VIII. Wycliffite Translations of the Bible, 1380 and 1388. [The Holy Bible . . . in the earliest English version by Wyclif, ed. by J. Forshall and Sir F. Madden, 1850.]

It might be expected that in a work of this kind, written during the early years of the fifteenth century and evidently directly inspired by the teaching of Wyclif, the English rendering of the quotations from the Vulgate would have been taken from either of the two Wycliffite translations of the Bible. This, however, is not the case, for on a comparison being made, it was found that in spite of occasional similarities of rendering, the divergences in translation are too many to allow of the theory that the author of the Lanterne of Liȝt used either the 1380 or the 1388 version.

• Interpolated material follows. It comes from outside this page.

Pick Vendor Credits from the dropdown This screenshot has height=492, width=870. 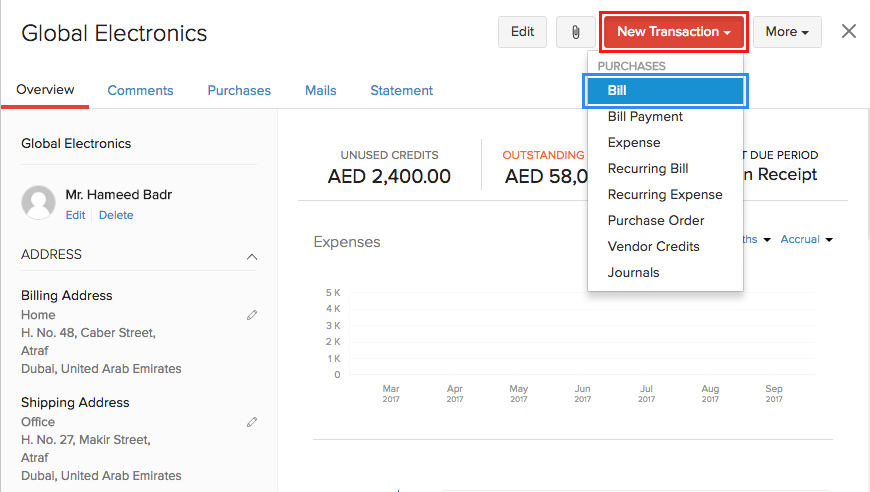click(x=653, y=247)
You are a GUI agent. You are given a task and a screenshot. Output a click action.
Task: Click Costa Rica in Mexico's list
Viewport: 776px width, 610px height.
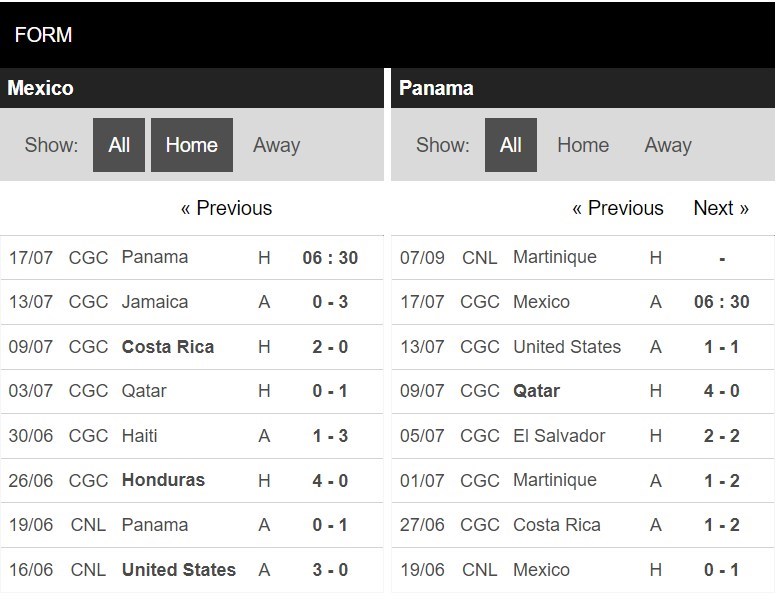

The renderings in the text have also, where possible, been compared with those in the Biblical versions mentioned above. The comparison proved that none of these translations were used by the author, although with regard to the version edited by Miss Paues, there are three passages in the text which closely resemble its renderings:

James v. 16. MS.
'Þe bisi preier of þe riȝtwise is miche worþe.'
P.
'For muche worþ is a bysy preyere of a riȝtful man.'
James i. 18. MS.
'God haþ wilfulli & of his owene free wille gotun us þoruȝ þe worde of trouþe, þat we mai be summe bigynnyng of his creature.'
P.
'For wylfullyche he haþ bygeten ous þoruȝ þe word of trewþe, þat we ben sum bygynnynge of his creature.'
Acts v. 42. MS.
'Forsoþe iche dai in þe temple & aboute housis: þei ceessid not teching & preching Crist Jesu.'
P.
'Soþely euery day in þe temple & abowte howses þei cessed noghte of techinge ande prechinge of Jesu Criste.'

Elsewhere, however, the renderings are so different, that the resemblances in these three passages must be looked upon as accidental.

The natural inference is that the author of the Lanterne of Liȝt made his own translation from the Latin, a deduction which is borne out by the fact that Wyclif pursued a similar plan. Throughout his English works, the passages which Wyclif quotes from the Bible are not taken from the early Wycliffite version, but are translated from the Latin independently. [Cam. Hist. of Engl. Lit., vol. ii, pp. 52, 60.]